Using the Rattle Package with R - dummies

Using the Rattle Package with R

By Joseph Schmuller

R has numerous functions and packages that deal with ML. Data science honcho Graham Williams has created Rattle, a graphical user interface (GUI) to many of these functions. You can use Rattle for certain ML projects.

Much of what Rattle does depends on a package called RGtk2, which uses R functions to access the Gnu Image Manipulation Program (GIMP) toolkit. (GIMP is a widely used open source image editor.) So the first thing to do is download and install this package. On the Packages tab, click Install. In the Install Packages dialog box, type RGtk2 and click Install. After the download finishes, find RGtk2 on the Packages tab and click its check box.

Now do the same for Rattle: On the Packages tab, click Install. In the Install Packages dialog box, type rattle and click Install. When the download finishes, find Rattle on the Packages tab and click its check box.

In R Studio’s Script panel, type

rattle()

and then press Ctrl+R to run. This image shows the window that opens. The window might not be visible at first — it might have opened behind other windows, for example — so you might have to hunt around for it, but you’ll find it. Expand it to make it look like this.

Rattle window R
The Rattle window.

The main panel presents a welcome message and some info about Rattle. The menu bar at the top features Project (for starting, opening, and saving Rattle projects), Tools (a menu of choices that correspond to buttons and tabs), Settings (that deal with graphics), and Help.

The row below the menu bar holds icons, the most important of which is Execute. The idea is to look at each tab and make selections, and then click Execute to carry out those selections. (If you’re a Trekkie, think of clicking the Execute icon as Captain Picard saying “Make it so!”)

The next row holds the tabs. The first tab (on the left) is for Data.
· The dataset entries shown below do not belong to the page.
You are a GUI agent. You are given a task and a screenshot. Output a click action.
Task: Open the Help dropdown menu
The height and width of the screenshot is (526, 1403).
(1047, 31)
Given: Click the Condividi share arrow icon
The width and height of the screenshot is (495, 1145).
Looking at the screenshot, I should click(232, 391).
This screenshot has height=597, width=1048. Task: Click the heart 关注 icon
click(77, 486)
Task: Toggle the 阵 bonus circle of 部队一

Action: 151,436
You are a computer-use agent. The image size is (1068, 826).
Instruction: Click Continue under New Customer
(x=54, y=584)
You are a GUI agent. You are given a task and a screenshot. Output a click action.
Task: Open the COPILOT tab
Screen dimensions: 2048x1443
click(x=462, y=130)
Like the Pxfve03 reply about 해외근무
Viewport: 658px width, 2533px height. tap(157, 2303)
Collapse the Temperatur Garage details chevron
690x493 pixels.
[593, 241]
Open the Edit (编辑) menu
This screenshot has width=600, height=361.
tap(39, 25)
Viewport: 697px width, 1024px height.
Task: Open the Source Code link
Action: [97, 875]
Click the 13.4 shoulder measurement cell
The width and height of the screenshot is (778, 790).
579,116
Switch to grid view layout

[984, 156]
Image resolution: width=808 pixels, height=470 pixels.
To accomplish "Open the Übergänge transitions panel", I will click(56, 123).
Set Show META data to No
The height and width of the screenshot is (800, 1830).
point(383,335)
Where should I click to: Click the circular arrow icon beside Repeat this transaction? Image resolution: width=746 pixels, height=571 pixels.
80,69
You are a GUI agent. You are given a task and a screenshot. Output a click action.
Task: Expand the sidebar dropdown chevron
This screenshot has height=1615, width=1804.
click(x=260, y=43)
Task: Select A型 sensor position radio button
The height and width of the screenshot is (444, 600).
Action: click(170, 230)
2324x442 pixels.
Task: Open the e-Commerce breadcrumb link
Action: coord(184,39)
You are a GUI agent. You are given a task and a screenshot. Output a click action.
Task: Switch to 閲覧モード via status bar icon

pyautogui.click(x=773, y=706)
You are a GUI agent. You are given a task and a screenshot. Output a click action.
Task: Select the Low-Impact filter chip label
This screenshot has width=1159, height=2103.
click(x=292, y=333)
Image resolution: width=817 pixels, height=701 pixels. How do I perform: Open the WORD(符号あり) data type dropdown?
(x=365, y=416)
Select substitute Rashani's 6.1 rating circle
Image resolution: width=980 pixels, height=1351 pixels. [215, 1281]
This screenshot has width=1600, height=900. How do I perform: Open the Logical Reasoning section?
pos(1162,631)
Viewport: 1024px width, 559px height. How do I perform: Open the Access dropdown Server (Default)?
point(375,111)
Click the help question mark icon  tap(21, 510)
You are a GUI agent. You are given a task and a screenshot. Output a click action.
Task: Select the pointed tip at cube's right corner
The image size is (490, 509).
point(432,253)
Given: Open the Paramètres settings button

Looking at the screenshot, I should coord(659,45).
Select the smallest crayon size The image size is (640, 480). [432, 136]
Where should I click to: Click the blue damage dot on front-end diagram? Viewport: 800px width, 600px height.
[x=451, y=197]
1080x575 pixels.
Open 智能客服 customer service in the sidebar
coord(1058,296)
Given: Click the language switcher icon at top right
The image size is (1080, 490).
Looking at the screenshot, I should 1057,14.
This tab presents the welcome message and, more importantly, allows you to choose the data source. The Explore tab is for — you guessed it — exploring data. The Test tab supplies two-sample statistical tests. If you have to transform data, the Transform tab is for you. The Cluster tab enables several kinds of cluster analysis, a type of unsupervised learning. The Associate tab sets you up with association analysis, which identifies relationships between variables. The Model tab provides several kinds of ML, including decision trees, support vector machines, and neural networks. The next tab allows you to Evaluate your ML creation. The Log tab tracks your interactions with Rattle as R script, which can be quite instructive if you’re trying to learn R.

Remember that Rattle is a GUI to R functions for some complex analyses, and you can’t always know in advance what those functions are or which packages they live in. Accordingly, a frequent part of the interaction with Rattle is a dialog box that opens and says that you have to install a particular package, and asks whether you want to install it. Always click Yes.